The Behind the Bookstore Café will offer coffee, cappuccino, and espresso, as well as fresh-baked goods by a classically trained French pastry chef. If all goes well, she hopes to expand the Café in the fall. She said new books are arriving daily and she is ready for summer.

The Seafood Shanty, on the harbor in Edgartown, does something new each winter to get ready for the summer season. “Some of our projects are apparent, others are behind the scenes, but all are done with the goal of giving our customers a better experience,” co-owner Denise Page told The Times.

Management has remodeled just about every aspect of the restaurant since purchasing it in 2000. This winter they are renovating the restrooms. “Although not glamorous, it is important when you average 1,800 meals a day at the height of the season,” she said.

Every winter, all the wood floors and the dining table tops are redone, and this winter the kitchen got a new state-of-the-art dishwasher.

Ms. Page said that making adjustments to the menu before the season begins “is always a fun challenge, but we feel it is very important to constantly assess and reassess in order to keep it fresh.” New items are being considered and some old dishes may be deleted.

There are not many Island enterprises that are more seasonal than the landscaping and gardening businesses even if they are open year-round. Chuck Wiley of Vineyard Gardens in West Tisbury said he has a long check-list of spring duties.

Spring growth

Spring preparation means ordering the garden-related items for the store and greenhouses on State Road. Among the items ordered are trees and shrubs. Delivery dates must be confirmed and the boat reservations coordinated with the trucking companies that deliver the goods. Perennials in several forms are ordered as well, bare root plants, full grown plants and plug trays, young plants that must be potted.

The greenhouses are cleaned after they are emptied of plants stored in them over the winter. The heaters and fans must be checked and repaired if necessary.

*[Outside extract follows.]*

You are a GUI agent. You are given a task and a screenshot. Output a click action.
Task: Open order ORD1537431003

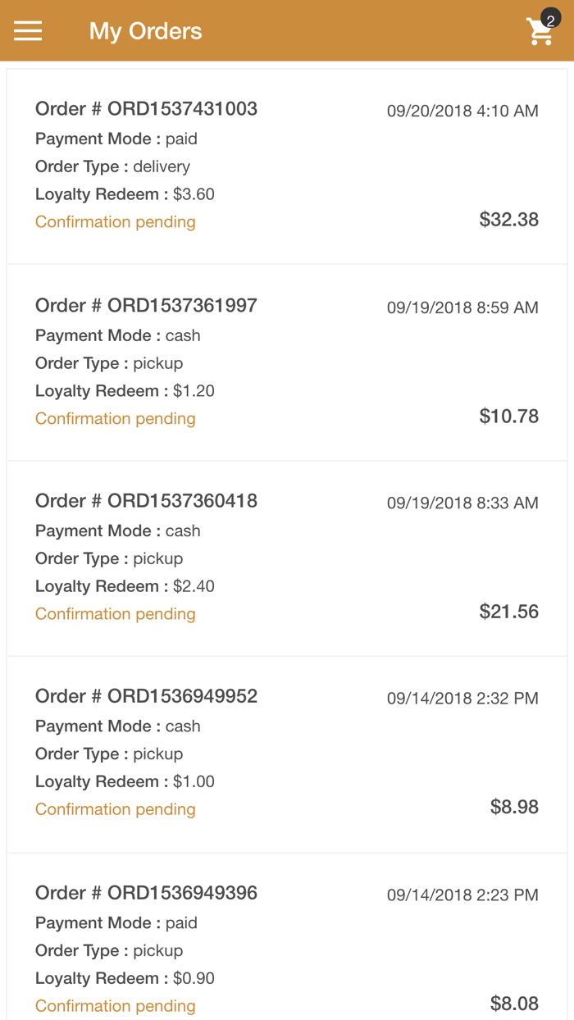146,109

On March 1, Debbie Dean, head propagator at Vineyard Gardens, started seeds in the propagation house on Old Stage Road. Not too long after, both young perennials and annuals are moved to the greenhouses at both their State Road and Old Stage Road locations.

The spring is also when they dig up the shrubs that they grow at their Old Stage Road location. The shrubs are moved to the store area on State Road.

A busy time

This year the weather rattled the signs and posts like never before at the Mansion House, co-owner Susan Goldstein said.

“Some years we power wash and other years paint,” she said, referring to the exterior of the prominent downtown Vineyard Haven hotel.

“Ironically, our friends think that as owners and managers of an inn on the Vineyard, that we are the busiest during the summer season,” she said. “But actually our busiest time is the off-season when we can get stuff done. Once the season kicks in everything has to be done.”

The Mansion House begins the process of bringing each room that needs work up to snuff in January after the holiday season ends and there is time to visit each room, according to Ms. Goldstein. The year-round staff, working as a team, takes the rooms off-line or out of circulation, one at a time.

As needed the rooms are repainted, repaired, retiled, re-grouted, re-upholstered, re-electrified, and furniture replaced. Whatever each room needs. The beds are stripped, furniture is turned upside down and the curtains are tied up and out of the way while the work is done. A quarter of the rooms get new mattresses each year. With 48 rooms their work continues well into the spring.

To spruce up the Mansion House Health Club this winter, the steam room was retiled and the gym locker room showers were re-grouted. Older exercise machines were replaced with new hi-tech equipment, some with interactive touch screens.

The new TechnoGym equipment replaces the old treadmills, and the recumbent and stationary bikes. A machine called a Vario that combines step and elliptical functions was purchased. The 19-inch screens track fitness goals, heart rate and distance, and allow users to surf the web, watch TV, check email, and connect mobile devices.

The large TV screens are being removed from the workout room walls since the new equipment has its own screens.

The final, most fun part of spring for Ms. Goldstein? “I do the window boxes. I love that.”